*** Opening of SOURCE TEXT ***

Maegan Johnson didn’t think she’d be able to dance to her favorite tunes ever again.
But that’s not the case anymore. And she has Britney Spears to thank for it.
At 7 years old, Maegan collapsed from a splitting headache. What she thought was regular pain was actually something much more severe.
Maegan had “water on the brain,” a neurological condition also known as hydrocephalus, in which excess fluid builds up in the brain’s ventricles and increases pressure in the head, according to the American Association of Neurological Surgeons.
Her family was told she had 45 minutes to live as she was airlifted to Children’s Healthcare of Atlanta, where she required arteriovenous malformations (AVM) removal.
Maegan survived the 10-hour brain surgery, but she was left unable to speak — and feeling very down.
“We couldn’t get any emotions out of her,” recalled her mother, Michele Glass. “She couldn’t talk. She could communicate with a dry-erase board.”
Doctors gave Maegan Ritalin to stimulate her vocal cords, and the treatment restored her ability to speak. But she was still feeling depressed.
Even when she was joined in the pediatric intensive care unit by visitors including Santa Claus and the University of Georgia cheerleaders and mascot, nothing would lift her spirits.
Healing through music
Days later, Michele was playing music for Maegan, who was undergoing music therapy as part of her recovery.
Michele played a few of her favorite songs, but when “Toxic” by Britney Spears came on, Maegan “just had a glow about her,” her mom said.
She immediately started smiling. She raised her right hand and started moving her hips like she was trying to dance.

*** Close of SOURCE TEXT ***
*** Opening of DATA SECTION ***

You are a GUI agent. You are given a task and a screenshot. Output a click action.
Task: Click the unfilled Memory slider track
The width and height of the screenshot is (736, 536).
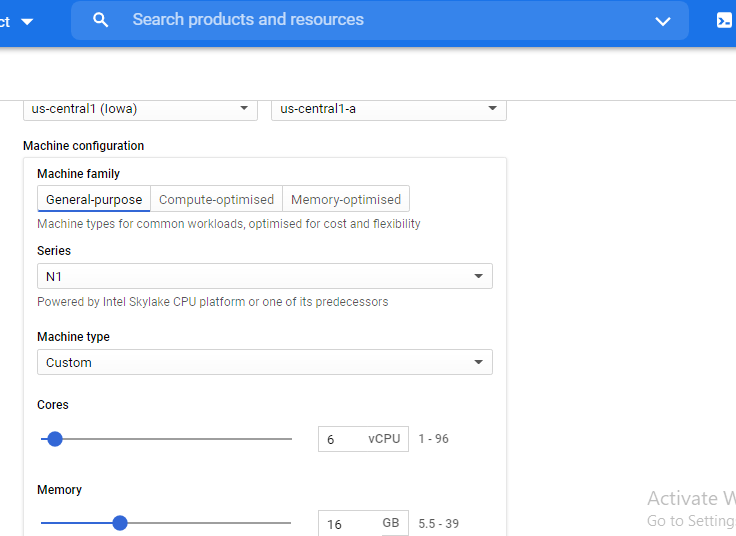210,522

*** Close of DATA SECTION ***

EXERCISE REQUIREMENTS
Please copy the story about Maegan Johnson from "Her family was" up to and including "feeling very down.", swapping "surgery" for "operation".

RESULT OF THE EXERCISE
Her family was told she had 45 minutes to live as she was airlifted to Children’s Healthcare of Atlanta, where she required arteriovenous malformations (AVM) removal.
Maegan survived the 10-hour brain operation, but she was left unable to speak — and feeling very down.